About the Dataset

All datasets are provided in standard binary file format (NPY). The format stores all of the shape and data type information necessary to reconstruct the array correctly even on another machine with a different architecture.

Downloading NPY datasets

All datasets are hosted on https://structinfer.github.io/download/, where the links to download raw and split datasets in NPY format can be found at. After downloading the datasets, please move the corresponding files into /src/simulations/[name of the underlying graph]/directed [or undirected]/springs [or netsims]/. For the graph types are gene coexpression networks and landscape networks, the trajectories should be saved under /src/simulations/[name of the underlying graph]/undirected/springs [or netsims]/. For the others, please save them under /src/simulations/[name of the underlying graph]/directed/springs [or netsims]/.

Loading datasets in Python

After downloading an NPY dataset, it is easy to load it into Python with Numpy. You can also load a dataset from a directory of files in any supported structural data format by creating customized data-loading pipelines.

Naming policies of datasets

By default, daatasets contain all trajectories and underlying interacting graphs in each folder with certain training-validation-test split. For example, for the following properties: “directed”, “CRNA”, “15 nodes”, “springs simulation”, “noise-free”, and “the first repetition” the data can be found at: /src/simulations/chemical_reaction_networks_in_atmosphere/directed/springs/. The files are:

  • Trajectories for training: loc_train_springs15r1.npy, vel_train_springs15r1.npy,

  • Groundtruth graphs for training: edges_train_springs15r1.npy,

  • Trajectories for validation: loc_valid_springs15r1.npy, vel_valid_springs15r1.npy,

  • Groundtruth graphs for validation: edges_valid_springs15r1.npy,

  • Trajectories for test: loc_test_springs15r1.npy, vel_test_springs15r1.npy,

  • Groundtruth graphs for test: edges_test_springs15r1.npy.

For the following properties: “directed”, “BN”, “30 nodes”, “netsims simulation”, “noise-free”, and “the second repetition” the data can be found at: /src/simulations/brain_networks/directed/netsims/. The files are:

  • Trajectories for training: bold_train_netsims30r2.npy,

  • Groundtruth graphs for training: edges_train_netsims30r2.npy,

  • Trajectories for validation: bold_valid_netsims30r2.npy,

  • Groundtruth graphs for validation: edges_valid_netsims30r2.npy,

  • Trajectories for test: bold_test_netsims30r2.npy,

  • Groundtruth graphs for test: edges_test_netsims30r2.npy.

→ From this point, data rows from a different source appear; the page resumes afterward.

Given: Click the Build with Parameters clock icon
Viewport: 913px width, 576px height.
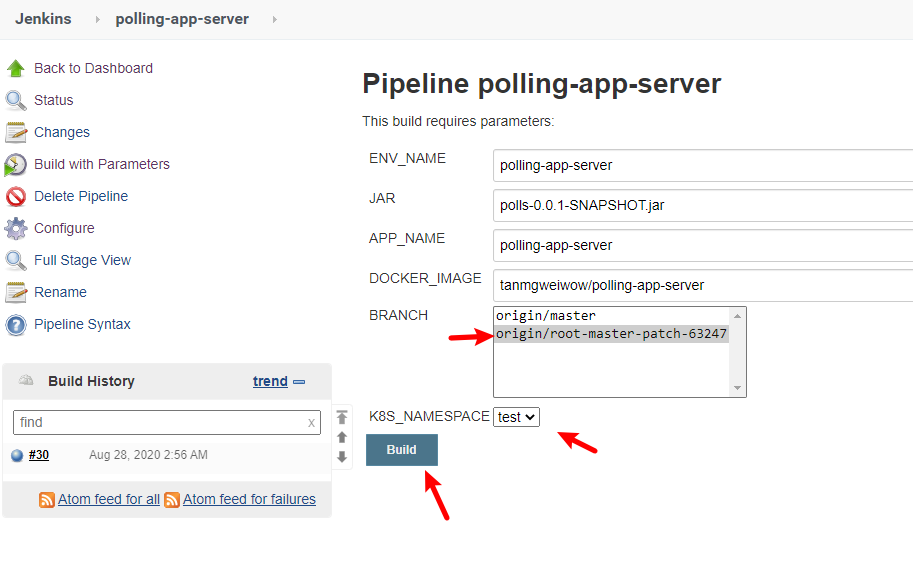Looking at the screenshot, I should pyautogui.click(x=16, y=165).

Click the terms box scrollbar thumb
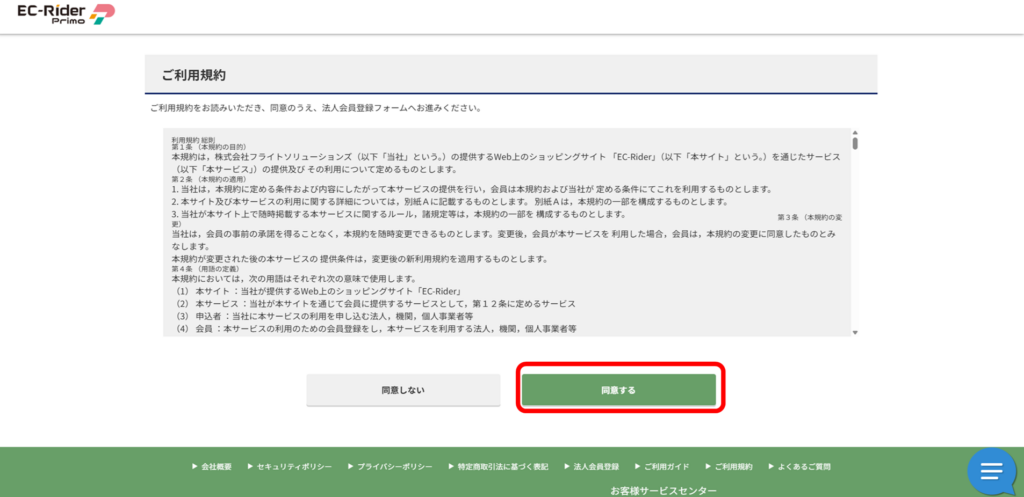(854, 143)
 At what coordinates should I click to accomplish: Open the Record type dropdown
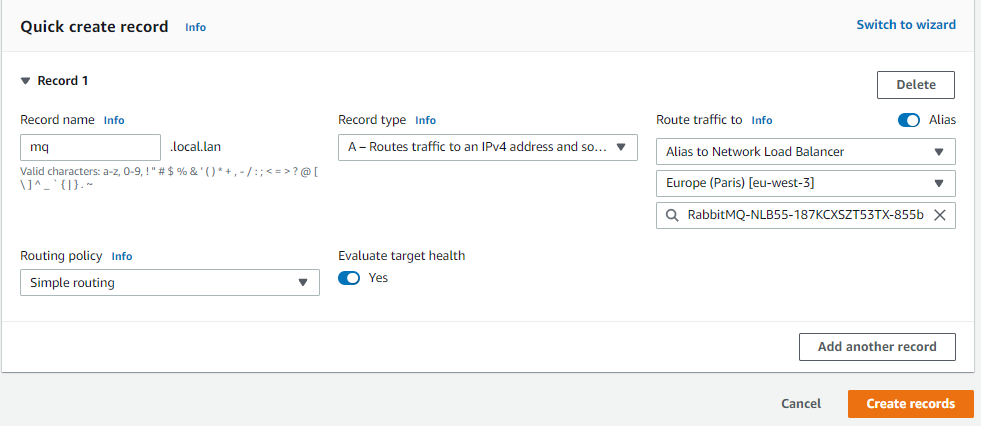coord(488,147)
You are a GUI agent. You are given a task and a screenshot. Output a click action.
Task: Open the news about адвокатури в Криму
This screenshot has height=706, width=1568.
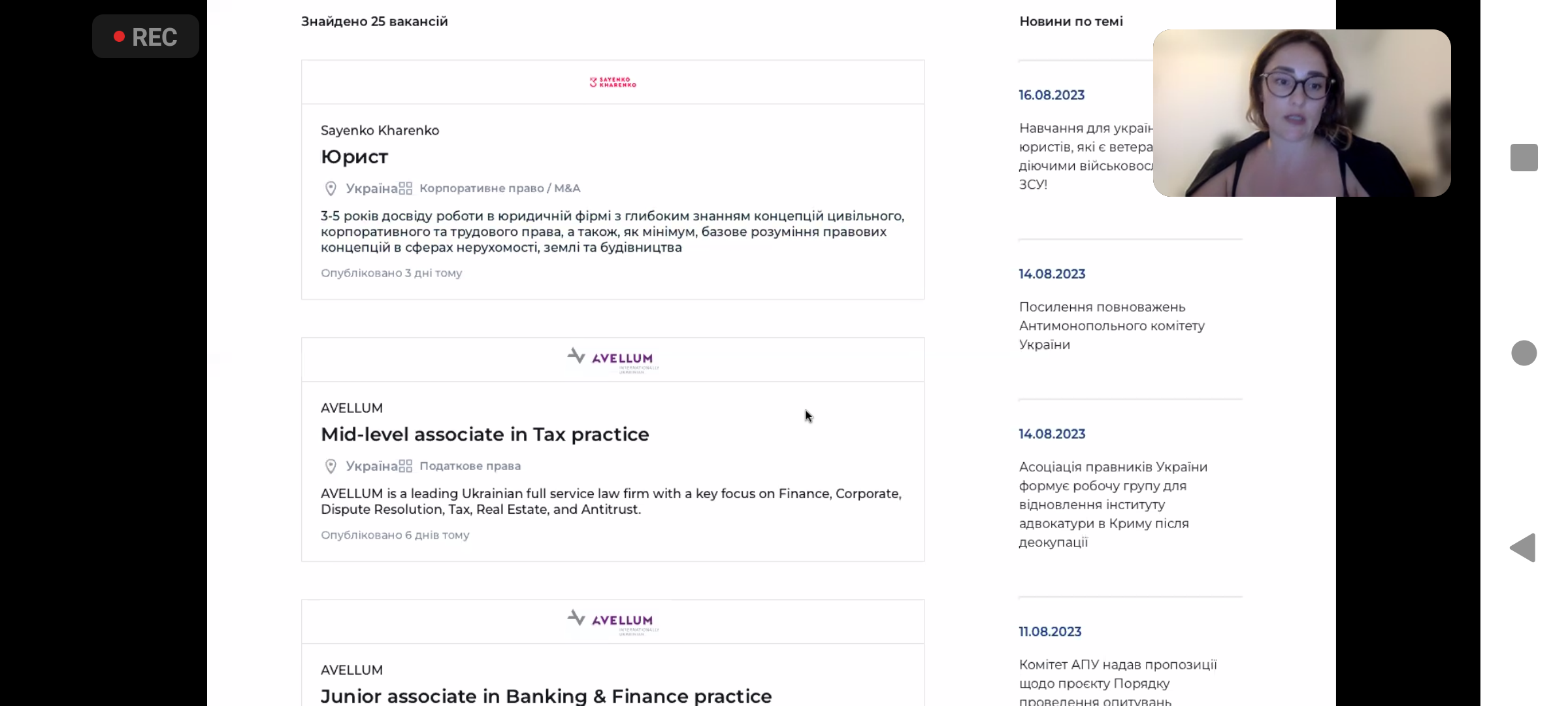(1113, 504)
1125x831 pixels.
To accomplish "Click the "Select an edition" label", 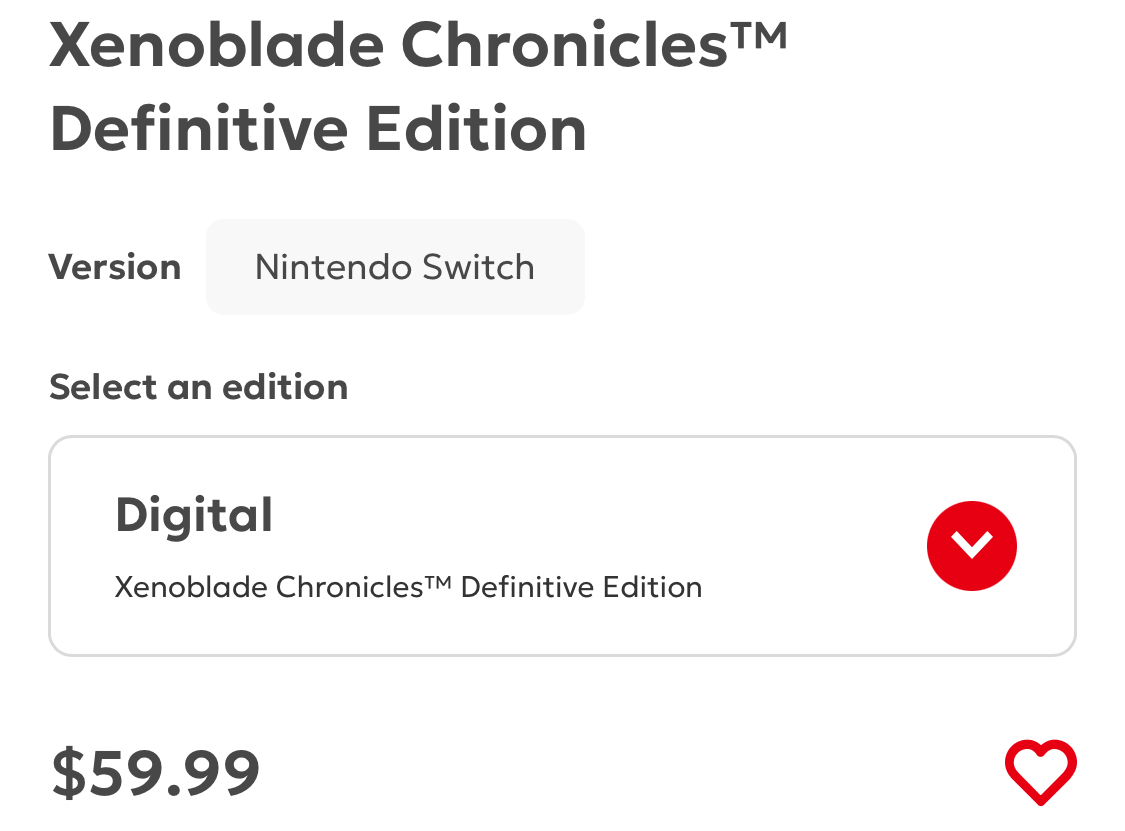I will [x=198, y=387].
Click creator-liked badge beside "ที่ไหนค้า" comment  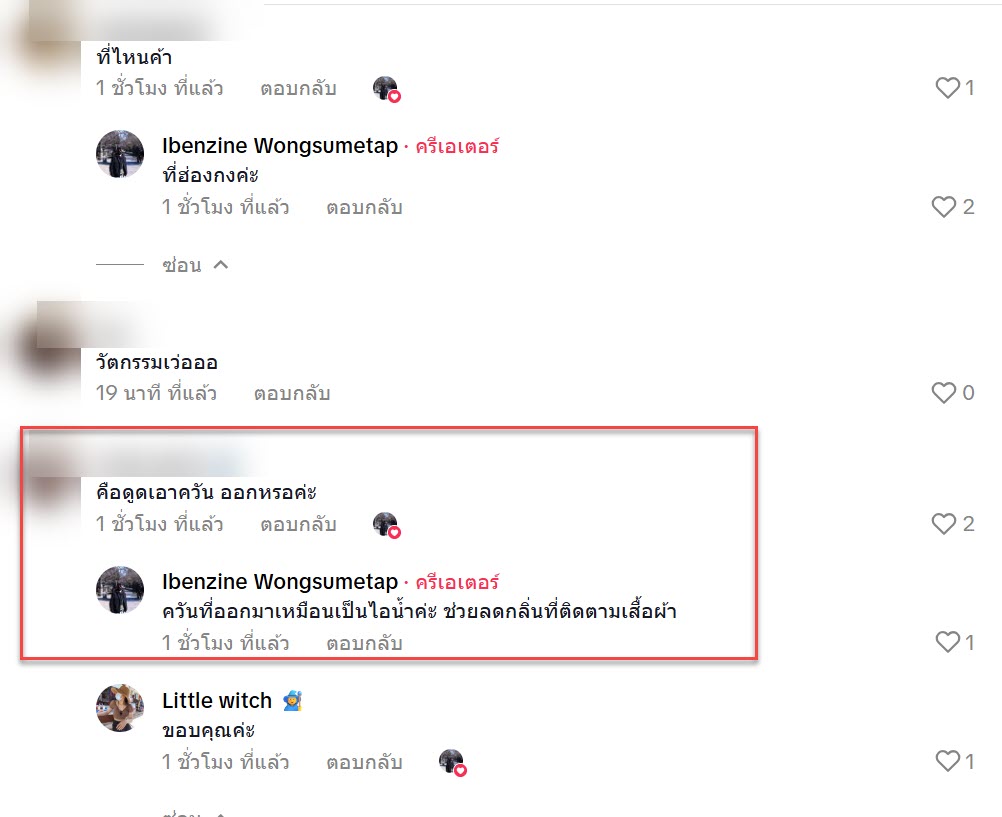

For the following properties: “undirected”, “LN”, “50 nodes”, “netsims simulation”, “noise level 2”, and “the third repetition” the data can be found at: /src/simulations/landscape_networks/undirected/netsims/. The files are:

  • Trajectories for training: bold_train_netsims50r3_n2.npy,

  • Groundtruth graphs for training: edges_train_netsims50r3_n2.npy,

  • Trajectories for validation: bold_valid_netsims50r3_n2.npy,

  • Groundtruth graphs for validation: edges_valid_netsims50r3_n2.npy,

  • Trajectories for test: bold_test_netsims50r3_n2.npy,

  • Groundtruth graphs for test: edges_test_netsims50r3_n2.npy.

More comments

All of the trajectories are in the shape of: [trajectories, nodes, features, timesteps]. For trajectories generated by springs simulations, for example, with a directed graph consisting of 15 nodes and with the first repetition, both “loc_train_springs15r1.npy”, and “vel_train_springs15r1.npy” have the shape of [8000, 15, 2, 49]. Meanwhile, the ground truth graph has the shape: [nodes, nodes], which is an adjacency matrix, and if the element at row i, column j is one, it represents that there is an directed edge from node i to j. In order to get the full features, we have to concatenate both files on the feature dimension, and obtain new trajectories with the shape: [8000, 15, 4, 49].

But for the trajectories generated by netsims simulations, for example, with a directed graph consisting of 30 nodes and with the second repetition, “bold_train_netsims30r2.npy” has the shape of [8000, 30, 1, 49].

The trajectories for validation and test, each have 2000 trajectories, respectively.